Ethnic Theater - Jewish

"Motke Thief"
University Settlement Theatre, Manhattan

It is a rare opportunity to see Sholem Asch’s Yiddish melodrama “Motke Thief,” now playing at the University Settlement Theatre on the Lower East Side, the very neighborhood of its origins. Aaron Beall (director) and Caraid O’Brien (translator) have combined forces to bring this 1917 vintage piece to life once again, this time in English.

Asch had chosen to depict a seedy underworld teeming with Jewish criminals, an area rarely explored before his time. His better-known “God of Vengeance” dealt with Jewish brothels, prostitutes, and lesbians, subject matter which caused the play to be closed and its players jailed when it was staged in this country in the 1920s.

But “Motke” was equally daring for its time—profiling a thief/murderer/pimp who attempts to reform. While “Motke” plays out as a melodrama, the genre so familiar to Yiddish theater, its subject matter was unique.

O’Brien (translator, scholar, actress, and playwright in her own right) has remained faithful to Asch’s intent, staying close to the original text. It is a fascinating character study—the portrait of a boy raised on the streets, living by his wits, who grows up to be a kingpin in the crime world, an impulsive and violent man.

But the production, under Beall’s direction, falters.
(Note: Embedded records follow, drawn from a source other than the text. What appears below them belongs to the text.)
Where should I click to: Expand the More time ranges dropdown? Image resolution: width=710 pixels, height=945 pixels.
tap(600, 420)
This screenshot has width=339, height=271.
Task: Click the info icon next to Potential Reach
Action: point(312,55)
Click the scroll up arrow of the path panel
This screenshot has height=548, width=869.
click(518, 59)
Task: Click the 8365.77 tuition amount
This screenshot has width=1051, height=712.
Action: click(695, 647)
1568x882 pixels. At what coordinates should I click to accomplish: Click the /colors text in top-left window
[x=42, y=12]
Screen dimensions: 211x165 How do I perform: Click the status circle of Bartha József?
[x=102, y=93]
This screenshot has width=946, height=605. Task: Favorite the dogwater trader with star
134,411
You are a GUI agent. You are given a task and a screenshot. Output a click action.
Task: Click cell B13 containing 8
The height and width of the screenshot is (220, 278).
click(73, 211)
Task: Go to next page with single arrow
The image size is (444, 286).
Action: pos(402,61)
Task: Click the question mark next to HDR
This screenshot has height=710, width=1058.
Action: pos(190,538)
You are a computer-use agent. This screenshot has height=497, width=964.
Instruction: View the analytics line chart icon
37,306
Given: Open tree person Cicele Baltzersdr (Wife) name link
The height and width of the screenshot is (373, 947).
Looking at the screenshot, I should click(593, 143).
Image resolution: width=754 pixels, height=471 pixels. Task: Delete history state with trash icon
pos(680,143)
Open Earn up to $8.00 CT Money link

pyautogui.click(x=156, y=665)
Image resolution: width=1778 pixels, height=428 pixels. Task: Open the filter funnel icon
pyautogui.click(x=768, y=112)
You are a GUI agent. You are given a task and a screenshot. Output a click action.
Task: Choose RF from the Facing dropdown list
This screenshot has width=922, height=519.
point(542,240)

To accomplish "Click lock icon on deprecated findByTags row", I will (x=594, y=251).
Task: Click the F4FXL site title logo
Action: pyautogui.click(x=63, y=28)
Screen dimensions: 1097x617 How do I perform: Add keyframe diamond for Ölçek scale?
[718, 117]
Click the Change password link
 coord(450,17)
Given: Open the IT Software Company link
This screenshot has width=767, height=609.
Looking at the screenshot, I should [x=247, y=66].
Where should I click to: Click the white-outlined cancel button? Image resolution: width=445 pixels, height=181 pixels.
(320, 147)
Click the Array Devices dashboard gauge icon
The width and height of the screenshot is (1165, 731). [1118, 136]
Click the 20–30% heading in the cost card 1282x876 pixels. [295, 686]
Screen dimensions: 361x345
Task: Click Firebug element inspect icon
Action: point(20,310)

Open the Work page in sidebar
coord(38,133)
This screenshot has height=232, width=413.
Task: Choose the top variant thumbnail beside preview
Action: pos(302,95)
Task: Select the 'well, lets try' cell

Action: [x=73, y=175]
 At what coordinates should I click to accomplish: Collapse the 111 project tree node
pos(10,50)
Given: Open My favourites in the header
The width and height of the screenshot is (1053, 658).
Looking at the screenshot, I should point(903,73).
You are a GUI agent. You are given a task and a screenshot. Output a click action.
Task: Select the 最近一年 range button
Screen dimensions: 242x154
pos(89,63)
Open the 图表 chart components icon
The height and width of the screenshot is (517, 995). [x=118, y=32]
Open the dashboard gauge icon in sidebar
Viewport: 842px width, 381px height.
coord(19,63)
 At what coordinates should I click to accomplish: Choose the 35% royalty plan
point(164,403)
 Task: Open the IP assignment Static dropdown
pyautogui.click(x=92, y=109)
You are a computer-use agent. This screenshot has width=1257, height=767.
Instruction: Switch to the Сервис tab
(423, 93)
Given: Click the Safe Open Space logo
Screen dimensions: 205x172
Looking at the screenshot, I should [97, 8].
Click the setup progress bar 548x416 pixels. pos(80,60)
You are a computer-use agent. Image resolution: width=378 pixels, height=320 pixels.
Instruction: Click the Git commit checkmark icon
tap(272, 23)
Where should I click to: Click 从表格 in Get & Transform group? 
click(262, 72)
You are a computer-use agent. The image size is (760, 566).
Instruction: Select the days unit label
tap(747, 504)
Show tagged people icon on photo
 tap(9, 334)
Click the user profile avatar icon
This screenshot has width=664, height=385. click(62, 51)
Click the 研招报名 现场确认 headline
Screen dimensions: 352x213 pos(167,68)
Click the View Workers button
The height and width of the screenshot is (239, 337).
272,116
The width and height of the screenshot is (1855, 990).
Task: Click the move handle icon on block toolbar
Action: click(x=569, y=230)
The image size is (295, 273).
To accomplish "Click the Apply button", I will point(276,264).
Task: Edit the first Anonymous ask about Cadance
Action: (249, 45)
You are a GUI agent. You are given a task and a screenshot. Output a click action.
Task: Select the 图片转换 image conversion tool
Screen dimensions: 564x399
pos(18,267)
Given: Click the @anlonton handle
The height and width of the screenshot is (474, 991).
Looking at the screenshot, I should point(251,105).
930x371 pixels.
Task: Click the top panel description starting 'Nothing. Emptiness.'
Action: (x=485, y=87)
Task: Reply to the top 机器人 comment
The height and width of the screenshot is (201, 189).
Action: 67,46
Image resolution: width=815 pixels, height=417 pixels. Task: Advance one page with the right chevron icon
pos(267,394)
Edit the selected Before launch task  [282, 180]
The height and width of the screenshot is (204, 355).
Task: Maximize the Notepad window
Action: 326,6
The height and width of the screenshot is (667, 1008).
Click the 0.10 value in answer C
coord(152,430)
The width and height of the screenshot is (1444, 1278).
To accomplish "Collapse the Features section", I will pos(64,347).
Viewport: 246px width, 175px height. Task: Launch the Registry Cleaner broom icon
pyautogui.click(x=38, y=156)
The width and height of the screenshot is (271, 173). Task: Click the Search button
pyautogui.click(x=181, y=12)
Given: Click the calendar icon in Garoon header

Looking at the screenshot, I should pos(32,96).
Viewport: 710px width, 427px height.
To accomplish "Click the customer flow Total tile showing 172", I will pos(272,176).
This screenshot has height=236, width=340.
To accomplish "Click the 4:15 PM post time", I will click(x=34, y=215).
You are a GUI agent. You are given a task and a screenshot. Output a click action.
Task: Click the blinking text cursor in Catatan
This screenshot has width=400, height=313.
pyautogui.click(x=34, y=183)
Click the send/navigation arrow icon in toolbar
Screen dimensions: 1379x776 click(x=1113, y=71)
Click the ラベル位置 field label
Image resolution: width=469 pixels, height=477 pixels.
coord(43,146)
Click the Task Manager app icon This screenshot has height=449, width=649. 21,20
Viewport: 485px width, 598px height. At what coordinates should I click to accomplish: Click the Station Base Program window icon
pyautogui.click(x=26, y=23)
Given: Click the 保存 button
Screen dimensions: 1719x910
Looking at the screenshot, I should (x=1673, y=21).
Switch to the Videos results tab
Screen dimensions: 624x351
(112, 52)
Though fight scenes are fast-moving and well-staged, much of the story moves too slowly. And Beall has corralled an uneven cast, though he certainly deserves points for color-blind casting—drawing upon actors of every origin. Yet there are several stand-outs in the cast---Gurjant Singh as the boy Motke, Elka Rodriguez as Motke’s mother, Mark Greenberg, who plays his father and a circus impresario, Caraid O'Brien as a prostitute, plus others in several roles—Darius Stone, Corey Carthew, Bern Cohen and Marlene Hamerling. Motke himself, played by Jonathan Butler, gets mixed treatment. Butler’s early scenes are one-dimensional, as he skulks about the stage, presumably seething with rage. But he comes into his own in the later acts, as the character grows in complexity, with a final confessional scene which is indeed moving.

But, all told, this attempt to rescue an historic piece from oblivion is indeed commendable.